Singapore’s financial system is resilient even though risks to global financial stability have risen, the Monetary Authority of Singapore said. But the impact on bank profitability could be further exacerbated.
The city-state's overall banking system is currently healthy with strong capital and liquidity positions, the Monetary Authority of Singapore (MAS) said in its annual Financial Stability Review released last week. However, global risks have grown against a challenging macroeconomic environment.
This includes a global economy that continues to see a synchronized slowdown and an uncertain outlook given ongoing trade and geopolitical tensions.
Can Withstand Severe Shocks
The central bank’s stress test showed lenders in Singapore having the capacity to withstand severe shocks as banks continue to maintain ample capital buffers to cushion credit losses despite a slight deterioration in asset quality in the third quarter.
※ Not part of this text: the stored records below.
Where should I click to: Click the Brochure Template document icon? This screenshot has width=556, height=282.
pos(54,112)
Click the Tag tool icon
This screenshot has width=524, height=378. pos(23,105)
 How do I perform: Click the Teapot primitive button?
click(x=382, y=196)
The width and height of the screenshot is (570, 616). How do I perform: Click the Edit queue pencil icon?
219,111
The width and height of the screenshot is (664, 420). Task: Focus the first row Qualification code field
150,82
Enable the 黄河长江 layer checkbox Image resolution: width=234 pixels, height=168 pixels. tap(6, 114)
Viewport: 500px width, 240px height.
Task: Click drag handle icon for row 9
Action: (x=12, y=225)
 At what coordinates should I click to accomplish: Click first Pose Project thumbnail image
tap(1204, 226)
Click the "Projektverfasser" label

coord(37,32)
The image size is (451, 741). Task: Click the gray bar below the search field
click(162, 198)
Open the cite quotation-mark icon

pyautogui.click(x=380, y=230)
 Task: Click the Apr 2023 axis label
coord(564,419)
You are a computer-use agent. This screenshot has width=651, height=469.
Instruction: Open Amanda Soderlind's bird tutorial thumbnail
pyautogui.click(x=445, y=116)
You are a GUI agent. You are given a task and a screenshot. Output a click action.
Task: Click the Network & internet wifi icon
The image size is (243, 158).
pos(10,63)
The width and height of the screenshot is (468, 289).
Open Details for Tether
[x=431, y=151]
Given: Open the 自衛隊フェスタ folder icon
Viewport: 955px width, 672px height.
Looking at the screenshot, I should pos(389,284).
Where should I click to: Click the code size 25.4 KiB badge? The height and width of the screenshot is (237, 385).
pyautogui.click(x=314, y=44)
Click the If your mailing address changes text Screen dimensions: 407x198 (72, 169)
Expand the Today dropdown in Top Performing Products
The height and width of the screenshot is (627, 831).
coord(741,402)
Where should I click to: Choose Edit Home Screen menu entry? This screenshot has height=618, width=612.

Total credit growth has moderated to a more sustainable pace too.
However, the extended uncertain global operating environment could present banks with challenges. «Banks could face some pressures on net interest margins given the persistently low-interest rate environment,» MAS wrote in its 65-page report.
Bank Profits At Risk
«The impact on bank profitability could be further exacerbated by ongoing weakness in the global operating environment,» it added.
Hence, MAS urged banks to continue maintaining sound credit risk management standards and practices, while ensuring adequate provisioning buffers to guard against external vulnerabilities.
Corporate Debt Levels Rose
Corporate debt levels and loans to riskier borrowers have risen due to the accommodative policy stances by major central banks, alongside higher portfolio capital flows into emerging market economies.
With increased uncertainties and expectations for prolonged sluggishness in global growth, MAS urged local companies, banks and households to remain vigilant.
Close Monitoring Needed
Highly leveraged firms should still exercise financial prudence as the risks of a persistent growth slowdown and trade tensions could continue to weigh on profitability and debt servicing ability, the central bank highlighted.
«While the projected improvement in the manufacturing sector in 2020 should cap a further deterioration in NPLs, the trade-related sectors as a whole still bears closer monitoring.»